(Saved data entries)
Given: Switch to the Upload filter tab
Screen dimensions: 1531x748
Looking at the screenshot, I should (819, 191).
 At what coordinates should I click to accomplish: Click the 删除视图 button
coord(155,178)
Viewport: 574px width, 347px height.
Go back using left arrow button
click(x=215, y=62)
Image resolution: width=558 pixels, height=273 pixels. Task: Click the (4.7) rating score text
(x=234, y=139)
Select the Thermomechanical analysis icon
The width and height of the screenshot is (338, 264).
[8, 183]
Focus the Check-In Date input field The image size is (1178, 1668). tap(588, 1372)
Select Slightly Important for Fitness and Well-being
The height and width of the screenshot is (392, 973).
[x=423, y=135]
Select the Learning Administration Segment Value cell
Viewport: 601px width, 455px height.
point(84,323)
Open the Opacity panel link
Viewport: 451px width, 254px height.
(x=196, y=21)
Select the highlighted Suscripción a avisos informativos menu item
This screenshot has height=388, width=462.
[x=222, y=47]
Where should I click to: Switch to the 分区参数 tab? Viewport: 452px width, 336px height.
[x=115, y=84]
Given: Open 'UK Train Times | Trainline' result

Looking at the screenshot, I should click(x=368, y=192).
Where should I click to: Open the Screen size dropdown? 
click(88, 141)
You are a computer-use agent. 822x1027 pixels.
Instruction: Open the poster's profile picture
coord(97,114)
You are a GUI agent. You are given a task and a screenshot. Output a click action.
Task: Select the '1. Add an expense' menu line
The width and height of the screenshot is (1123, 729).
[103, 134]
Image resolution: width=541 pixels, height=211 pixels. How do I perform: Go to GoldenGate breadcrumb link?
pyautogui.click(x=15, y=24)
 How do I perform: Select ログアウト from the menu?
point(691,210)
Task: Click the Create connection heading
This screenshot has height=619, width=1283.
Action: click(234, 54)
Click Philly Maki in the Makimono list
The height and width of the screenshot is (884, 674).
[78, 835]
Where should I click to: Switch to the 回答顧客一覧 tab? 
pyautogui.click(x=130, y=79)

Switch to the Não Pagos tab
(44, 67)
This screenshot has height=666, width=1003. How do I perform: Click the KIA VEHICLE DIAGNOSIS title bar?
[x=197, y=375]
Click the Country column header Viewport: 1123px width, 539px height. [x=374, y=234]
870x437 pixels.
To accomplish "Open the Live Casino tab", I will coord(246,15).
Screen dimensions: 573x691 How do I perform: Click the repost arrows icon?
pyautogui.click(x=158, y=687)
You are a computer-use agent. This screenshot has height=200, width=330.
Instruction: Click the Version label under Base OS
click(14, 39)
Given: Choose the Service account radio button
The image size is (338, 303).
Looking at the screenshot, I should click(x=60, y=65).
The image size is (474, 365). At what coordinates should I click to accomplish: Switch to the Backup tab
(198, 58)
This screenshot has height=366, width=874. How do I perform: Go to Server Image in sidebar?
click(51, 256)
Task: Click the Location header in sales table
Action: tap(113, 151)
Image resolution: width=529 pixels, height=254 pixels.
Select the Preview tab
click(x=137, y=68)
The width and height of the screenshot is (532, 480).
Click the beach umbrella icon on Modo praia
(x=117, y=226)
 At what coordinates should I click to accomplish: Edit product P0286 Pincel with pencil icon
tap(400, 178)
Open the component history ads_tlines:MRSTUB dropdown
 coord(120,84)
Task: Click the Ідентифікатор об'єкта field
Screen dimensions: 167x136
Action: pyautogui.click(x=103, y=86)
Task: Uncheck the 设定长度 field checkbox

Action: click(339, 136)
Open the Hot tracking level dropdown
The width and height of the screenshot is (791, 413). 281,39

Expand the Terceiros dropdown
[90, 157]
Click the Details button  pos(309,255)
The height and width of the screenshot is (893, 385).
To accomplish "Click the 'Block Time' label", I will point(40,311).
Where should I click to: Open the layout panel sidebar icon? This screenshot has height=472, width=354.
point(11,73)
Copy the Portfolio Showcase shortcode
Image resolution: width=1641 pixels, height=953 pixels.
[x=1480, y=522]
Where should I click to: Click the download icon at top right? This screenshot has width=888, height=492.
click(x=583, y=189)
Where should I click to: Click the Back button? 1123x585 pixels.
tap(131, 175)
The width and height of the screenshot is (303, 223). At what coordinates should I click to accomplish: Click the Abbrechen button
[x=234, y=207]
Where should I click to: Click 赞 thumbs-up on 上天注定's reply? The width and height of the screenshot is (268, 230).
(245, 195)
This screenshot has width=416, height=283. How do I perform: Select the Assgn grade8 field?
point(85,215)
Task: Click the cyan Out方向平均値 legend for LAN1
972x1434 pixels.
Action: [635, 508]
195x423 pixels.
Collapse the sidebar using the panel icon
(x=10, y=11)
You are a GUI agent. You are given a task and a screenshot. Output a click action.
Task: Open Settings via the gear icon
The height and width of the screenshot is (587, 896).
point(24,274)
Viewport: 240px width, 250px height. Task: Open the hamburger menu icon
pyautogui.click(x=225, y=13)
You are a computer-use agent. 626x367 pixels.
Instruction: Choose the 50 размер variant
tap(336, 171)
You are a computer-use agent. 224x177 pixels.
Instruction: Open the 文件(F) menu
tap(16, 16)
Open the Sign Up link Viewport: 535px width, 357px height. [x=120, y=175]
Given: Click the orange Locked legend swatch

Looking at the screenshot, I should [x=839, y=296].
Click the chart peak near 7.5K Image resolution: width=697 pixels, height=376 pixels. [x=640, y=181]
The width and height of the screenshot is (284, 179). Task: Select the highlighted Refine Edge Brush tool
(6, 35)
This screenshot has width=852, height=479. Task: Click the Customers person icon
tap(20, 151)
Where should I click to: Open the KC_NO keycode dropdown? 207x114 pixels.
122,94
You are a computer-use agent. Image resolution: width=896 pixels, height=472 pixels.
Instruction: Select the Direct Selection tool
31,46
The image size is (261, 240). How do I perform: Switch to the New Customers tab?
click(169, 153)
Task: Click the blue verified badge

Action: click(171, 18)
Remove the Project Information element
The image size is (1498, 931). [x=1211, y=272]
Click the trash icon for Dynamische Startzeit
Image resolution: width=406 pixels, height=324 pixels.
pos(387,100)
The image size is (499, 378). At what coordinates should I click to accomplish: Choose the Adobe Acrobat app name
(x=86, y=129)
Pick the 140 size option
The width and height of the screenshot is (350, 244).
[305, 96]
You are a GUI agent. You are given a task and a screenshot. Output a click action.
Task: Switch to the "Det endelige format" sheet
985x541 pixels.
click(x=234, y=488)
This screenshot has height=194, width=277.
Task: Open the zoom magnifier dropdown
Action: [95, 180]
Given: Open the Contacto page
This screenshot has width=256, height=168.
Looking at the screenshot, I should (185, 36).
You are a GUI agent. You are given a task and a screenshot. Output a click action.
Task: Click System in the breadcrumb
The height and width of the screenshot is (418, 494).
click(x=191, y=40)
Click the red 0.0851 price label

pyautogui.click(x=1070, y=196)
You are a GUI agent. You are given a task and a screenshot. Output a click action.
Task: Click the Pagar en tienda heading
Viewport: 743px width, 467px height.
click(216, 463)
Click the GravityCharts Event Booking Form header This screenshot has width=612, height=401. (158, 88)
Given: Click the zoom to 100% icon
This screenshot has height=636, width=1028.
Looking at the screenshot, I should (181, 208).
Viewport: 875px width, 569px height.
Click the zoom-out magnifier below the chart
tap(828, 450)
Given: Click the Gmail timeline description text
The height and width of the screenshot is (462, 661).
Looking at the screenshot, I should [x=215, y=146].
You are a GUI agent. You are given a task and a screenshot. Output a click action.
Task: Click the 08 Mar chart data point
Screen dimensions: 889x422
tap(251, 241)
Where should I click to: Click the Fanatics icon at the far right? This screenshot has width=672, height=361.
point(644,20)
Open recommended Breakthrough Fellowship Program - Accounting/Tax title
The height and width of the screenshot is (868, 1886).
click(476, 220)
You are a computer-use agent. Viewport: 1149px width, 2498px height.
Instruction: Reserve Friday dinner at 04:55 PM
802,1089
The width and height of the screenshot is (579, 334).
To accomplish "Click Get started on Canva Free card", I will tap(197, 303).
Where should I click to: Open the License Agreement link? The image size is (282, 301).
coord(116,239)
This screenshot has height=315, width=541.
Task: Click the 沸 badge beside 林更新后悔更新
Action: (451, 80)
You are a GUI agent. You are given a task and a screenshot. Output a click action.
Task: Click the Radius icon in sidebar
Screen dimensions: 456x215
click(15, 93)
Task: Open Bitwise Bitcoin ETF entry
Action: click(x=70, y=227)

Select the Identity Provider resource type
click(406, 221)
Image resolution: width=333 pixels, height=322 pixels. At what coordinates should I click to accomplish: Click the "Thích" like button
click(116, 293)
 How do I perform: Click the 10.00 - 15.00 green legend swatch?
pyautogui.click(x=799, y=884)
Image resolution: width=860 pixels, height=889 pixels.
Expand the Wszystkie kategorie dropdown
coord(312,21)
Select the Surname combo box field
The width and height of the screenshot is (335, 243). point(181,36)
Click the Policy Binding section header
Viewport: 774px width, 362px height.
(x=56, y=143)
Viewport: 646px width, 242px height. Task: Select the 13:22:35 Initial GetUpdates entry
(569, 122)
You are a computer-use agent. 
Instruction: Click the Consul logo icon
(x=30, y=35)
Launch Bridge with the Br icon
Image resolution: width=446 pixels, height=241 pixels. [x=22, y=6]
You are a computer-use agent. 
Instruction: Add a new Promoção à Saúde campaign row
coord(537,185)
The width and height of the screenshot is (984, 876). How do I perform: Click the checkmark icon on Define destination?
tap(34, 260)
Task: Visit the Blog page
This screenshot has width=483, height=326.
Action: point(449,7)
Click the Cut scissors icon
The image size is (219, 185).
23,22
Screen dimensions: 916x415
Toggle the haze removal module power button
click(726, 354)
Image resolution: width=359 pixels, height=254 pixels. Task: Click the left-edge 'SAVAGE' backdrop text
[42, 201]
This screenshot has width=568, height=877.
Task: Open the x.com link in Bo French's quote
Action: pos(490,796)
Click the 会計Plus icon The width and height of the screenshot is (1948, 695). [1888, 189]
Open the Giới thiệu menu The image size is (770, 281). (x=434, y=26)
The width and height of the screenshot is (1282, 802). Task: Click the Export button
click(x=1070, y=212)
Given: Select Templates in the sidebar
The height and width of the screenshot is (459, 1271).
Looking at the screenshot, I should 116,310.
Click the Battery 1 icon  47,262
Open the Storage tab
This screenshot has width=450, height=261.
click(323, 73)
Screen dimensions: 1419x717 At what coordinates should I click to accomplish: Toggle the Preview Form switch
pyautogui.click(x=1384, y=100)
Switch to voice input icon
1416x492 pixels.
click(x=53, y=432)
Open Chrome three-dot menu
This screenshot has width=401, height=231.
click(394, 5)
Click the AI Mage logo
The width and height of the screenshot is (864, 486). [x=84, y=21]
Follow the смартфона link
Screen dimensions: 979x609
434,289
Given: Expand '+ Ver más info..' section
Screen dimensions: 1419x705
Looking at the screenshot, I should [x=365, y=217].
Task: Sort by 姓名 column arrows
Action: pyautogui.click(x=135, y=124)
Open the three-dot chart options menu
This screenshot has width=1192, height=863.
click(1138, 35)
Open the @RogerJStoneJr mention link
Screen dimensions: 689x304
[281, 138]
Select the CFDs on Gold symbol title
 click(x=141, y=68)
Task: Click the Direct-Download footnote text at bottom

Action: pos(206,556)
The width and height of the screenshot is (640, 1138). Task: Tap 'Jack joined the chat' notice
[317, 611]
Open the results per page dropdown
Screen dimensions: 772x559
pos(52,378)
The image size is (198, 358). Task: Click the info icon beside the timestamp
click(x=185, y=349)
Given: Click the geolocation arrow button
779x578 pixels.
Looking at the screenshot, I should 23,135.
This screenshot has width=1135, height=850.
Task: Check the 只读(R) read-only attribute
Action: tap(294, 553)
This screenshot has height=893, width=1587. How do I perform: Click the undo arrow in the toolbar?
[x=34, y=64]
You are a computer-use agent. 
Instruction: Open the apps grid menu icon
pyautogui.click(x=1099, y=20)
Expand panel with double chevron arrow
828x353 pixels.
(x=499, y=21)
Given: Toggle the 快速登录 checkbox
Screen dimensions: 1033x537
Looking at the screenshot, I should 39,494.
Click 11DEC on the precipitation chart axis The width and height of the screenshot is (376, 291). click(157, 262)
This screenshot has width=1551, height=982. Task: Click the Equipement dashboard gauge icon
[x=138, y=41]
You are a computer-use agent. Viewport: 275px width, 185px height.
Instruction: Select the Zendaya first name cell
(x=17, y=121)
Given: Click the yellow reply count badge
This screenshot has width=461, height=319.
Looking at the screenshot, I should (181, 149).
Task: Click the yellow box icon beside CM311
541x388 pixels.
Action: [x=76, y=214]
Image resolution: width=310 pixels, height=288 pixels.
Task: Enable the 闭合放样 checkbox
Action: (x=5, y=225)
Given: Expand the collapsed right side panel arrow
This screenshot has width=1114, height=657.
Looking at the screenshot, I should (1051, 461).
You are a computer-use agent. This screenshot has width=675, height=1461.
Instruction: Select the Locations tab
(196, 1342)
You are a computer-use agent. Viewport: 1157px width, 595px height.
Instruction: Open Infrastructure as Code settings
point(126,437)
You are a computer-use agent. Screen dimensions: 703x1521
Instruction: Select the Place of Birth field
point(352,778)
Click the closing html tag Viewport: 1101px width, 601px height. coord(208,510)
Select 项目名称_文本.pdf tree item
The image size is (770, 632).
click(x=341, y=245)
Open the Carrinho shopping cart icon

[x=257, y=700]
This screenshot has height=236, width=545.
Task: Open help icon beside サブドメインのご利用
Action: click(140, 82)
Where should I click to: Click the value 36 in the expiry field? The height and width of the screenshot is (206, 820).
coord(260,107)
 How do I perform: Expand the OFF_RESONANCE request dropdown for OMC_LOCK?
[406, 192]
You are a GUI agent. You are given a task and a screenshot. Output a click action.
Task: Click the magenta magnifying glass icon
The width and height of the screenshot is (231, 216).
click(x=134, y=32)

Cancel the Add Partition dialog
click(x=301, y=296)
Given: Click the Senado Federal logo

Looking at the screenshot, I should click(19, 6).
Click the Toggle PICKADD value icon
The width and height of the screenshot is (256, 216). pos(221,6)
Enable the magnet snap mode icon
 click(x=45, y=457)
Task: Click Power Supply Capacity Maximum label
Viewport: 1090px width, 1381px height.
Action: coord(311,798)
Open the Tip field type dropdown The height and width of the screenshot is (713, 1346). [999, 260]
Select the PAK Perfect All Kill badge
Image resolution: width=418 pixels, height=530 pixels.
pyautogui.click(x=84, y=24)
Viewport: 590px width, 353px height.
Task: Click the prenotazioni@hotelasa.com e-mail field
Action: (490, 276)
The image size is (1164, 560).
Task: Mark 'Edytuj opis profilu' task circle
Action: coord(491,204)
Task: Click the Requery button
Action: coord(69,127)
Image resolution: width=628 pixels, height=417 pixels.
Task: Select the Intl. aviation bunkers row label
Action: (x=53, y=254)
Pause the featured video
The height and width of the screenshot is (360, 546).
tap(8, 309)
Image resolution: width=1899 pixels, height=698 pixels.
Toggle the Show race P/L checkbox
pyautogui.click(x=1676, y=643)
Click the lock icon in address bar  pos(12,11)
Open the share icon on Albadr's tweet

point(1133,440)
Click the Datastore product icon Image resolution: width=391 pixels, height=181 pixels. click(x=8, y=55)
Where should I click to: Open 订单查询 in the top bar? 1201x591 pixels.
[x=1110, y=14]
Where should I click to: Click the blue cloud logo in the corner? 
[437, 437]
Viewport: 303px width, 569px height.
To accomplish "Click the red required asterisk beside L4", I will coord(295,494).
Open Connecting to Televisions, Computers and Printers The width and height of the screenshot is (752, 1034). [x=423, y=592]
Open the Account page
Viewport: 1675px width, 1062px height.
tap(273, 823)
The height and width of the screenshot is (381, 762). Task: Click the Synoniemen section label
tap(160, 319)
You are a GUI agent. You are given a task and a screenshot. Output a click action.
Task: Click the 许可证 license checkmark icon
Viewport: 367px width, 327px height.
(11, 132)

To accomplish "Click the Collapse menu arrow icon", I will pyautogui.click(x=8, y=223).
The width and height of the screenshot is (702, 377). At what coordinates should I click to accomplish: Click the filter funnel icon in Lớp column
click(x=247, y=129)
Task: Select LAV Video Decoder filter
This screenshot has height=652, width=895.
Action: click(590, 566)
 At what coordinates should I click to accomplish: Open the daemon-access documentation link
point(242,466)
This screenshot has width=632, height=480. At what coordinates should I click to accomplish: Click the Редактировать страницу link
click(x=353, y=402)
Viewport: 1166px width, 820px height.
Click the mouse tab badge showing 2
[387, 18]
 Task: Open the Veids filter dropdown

** Aim of the task **
How many lines in the entries contain the string "yellow"? Answer with the number only.

** Response for this exercise **
2